How can counselling help autistic adults?

You may have come across this post wondering if you’re autistic, wondering if counselling is the right course of action or wondering if a counsellor would understand the way an autistic brain processes the world?

It can be really hard when you’ve been feeling like an alien, feeling as though you don’t fit in, feeling as though no one understands… to actually reach out and ask for help, to a complete stranger, in the hope they understand. It may be hard enough to get your thoughts in order, let alone try to express them to someone else. This is exactly where counselling can help.

Being neurodivergent simply means that your brain is wired differently but it does mean that miscommunication and misunderstanding are extremely commonplace, leading to confusion, frustration and overwhelm. Mental ill health is more common in autistic individuals because the stress put upon them to conform to a neurotypical existence is extremely high. This leads to anxiety, depression, eating disorders, obsessive compulsive disorder to name but a few.

If you’ve grown up trying to fit in and work out how to function in a society that’s not designed for your needs, you might have put on a mask or develop coping strategies that, while they work in the short term, are causing more problems longer term.Male in counselling

A counsellor can offer you a place where you can explore who you are underneath the mask.
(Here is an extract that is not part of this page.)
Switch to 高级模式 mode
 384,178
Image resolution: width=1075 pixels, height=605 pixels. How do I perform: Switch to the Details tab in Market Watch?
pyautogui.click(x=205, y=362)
The counselling room can be a safe space for your to be your authentic self. Learning who you are and what your values are is what’s called “self actualising”, it’s no different to the process a neurotypical client would go through except it’s important to find a counsellor who understands the unique needs of autistic clients.

Asking an autistic client to take off the mask they’ve used unconsciously their entire life is an incredibly vulnerable thing to do. Having an understanding that being misunderstood, gaslit and blamed for being odd, contrary and awkward is vital. Accepting the need for flexibility and understand sensitivities while being curious is something a good counsellor will be able to balance.

If you’re looking for an autistic counsellor who’ll understand the unique needs of autistic clients, Reflexity Counselling may be the place for you. Check out the Neurodiversity Page to see more detail about the adjustments and please Contact Me to discuss your needs. You may also find this link to the National Autistic Society helpful.

(You’ll notice that I’ve used “autistic” throughout this blog. This is because research has show the majority of autistic people prefer identity first language, however I understand that this won’t be the language everyone’s comfortable with. Please be reassured within counselling sessions I’d use the language that fits how you identify.)